Preheat a grill to medium-high heat (about 400°F). Halve the cherry tomatoes, drain and quarter the artichokes, slice the red onion, chop the sun-dried tomatoes, and halve the olives. Cut the potatoes into 1/2-inch cubes. Tear 12 sheets of heavy-duty foil (roughly 12x18 inches) to make 6 double-layer packets.
In a large bowl, whisk 2 tablespoons olive oil with the garlic, oregano, thyme, paprika, lemon zest, salt, and pepper. Add the chicken thighs and toss to coat. Let stand 10 minutes while you finish the vegetables.
In a separate bowl, toss the potatoes with the remaining 1 tablespoon olive oil and a pinch of salt.

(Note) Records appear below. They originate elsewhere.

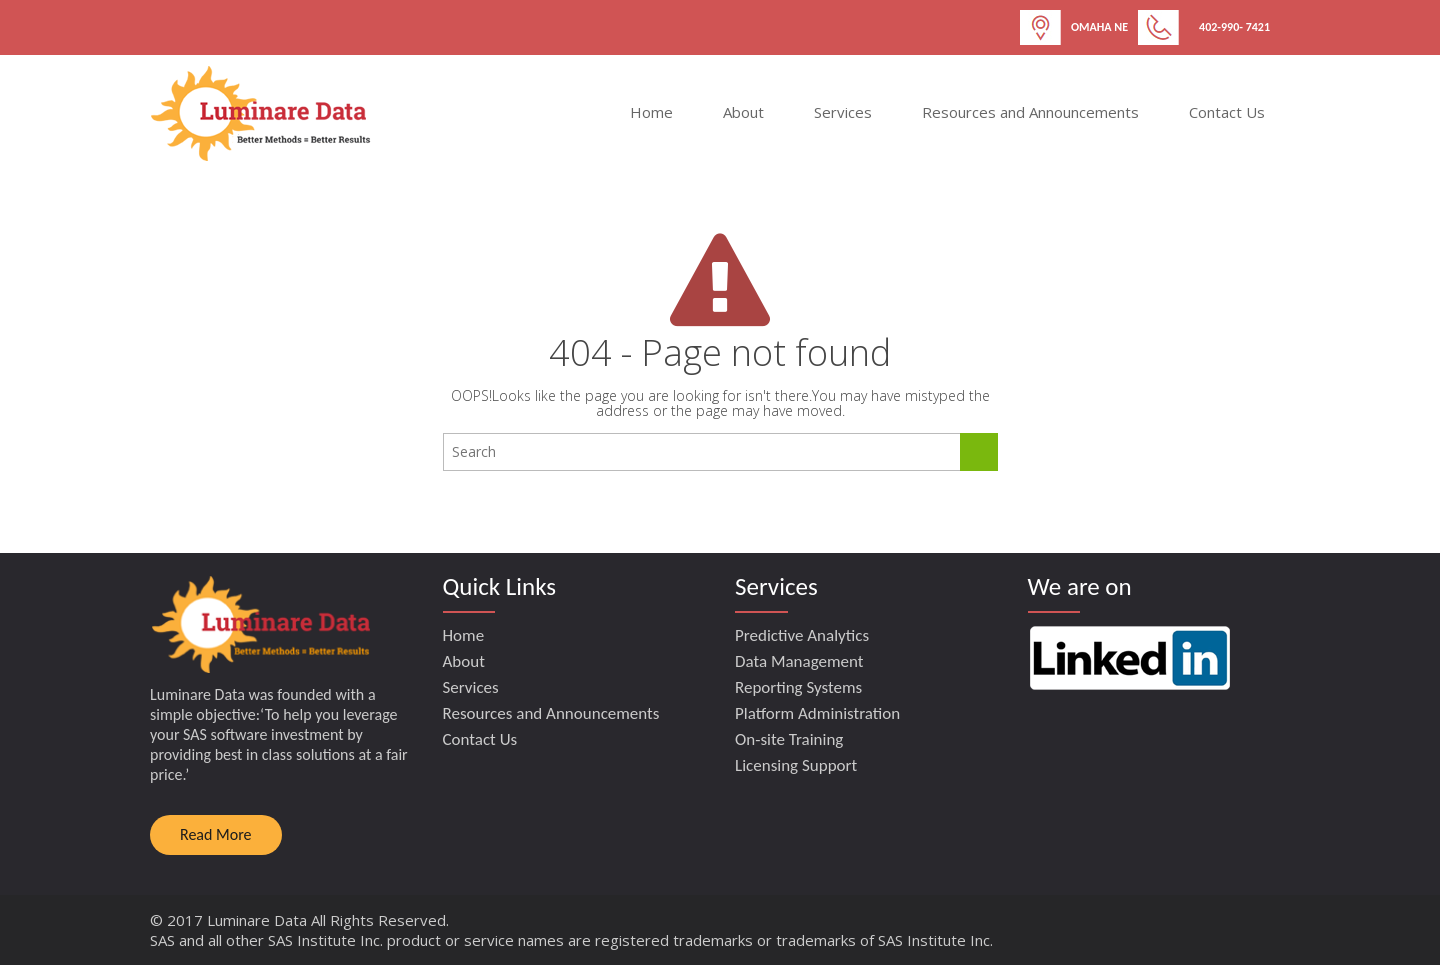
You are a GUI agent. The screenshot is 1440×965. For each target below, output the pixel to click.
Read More (216, 834)
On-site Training (789, 739)
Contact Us (1227, 112)
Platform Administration (817, 713)
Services (843, 112)
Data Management (799, 661)
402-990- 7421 (1234, 27)
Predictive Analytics (802, 635)
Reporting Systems (798, 687)
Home (651, 112)
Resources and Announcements (1030, 112)
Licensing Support (796, 765)
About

Build the packets: On each double layer of foil, mound a portion of potatoes in the center. Top with a marinated chicken thigh, then scatter tomatoes, artichokes, olives, sun-dried tomatoes, and red onion around the chicken. Fold the foil up and crimp to seal tightly, leaving a little headspace inside for steam.
Grill the sealed packets seam-side up for 22 to 25 minutes, rotating once halfway through, until the potatoes are beginning to soften and the chicken juices run mostly clear.
Open each packet carefully (watch the steam) and fold the edges down to create a shallow tray. Drizzle the vinegar evenly among the packets and sprinkle the feta over the top. Return to the grill, uncovered, for 8 to 12 minutes, until the chicken reaches 165°F and the edges of the vegetables are lightly caramelized.
Finish with parsley and a squeeze of lemon over each packet. Serve hot, right in the foil for easy cleanup.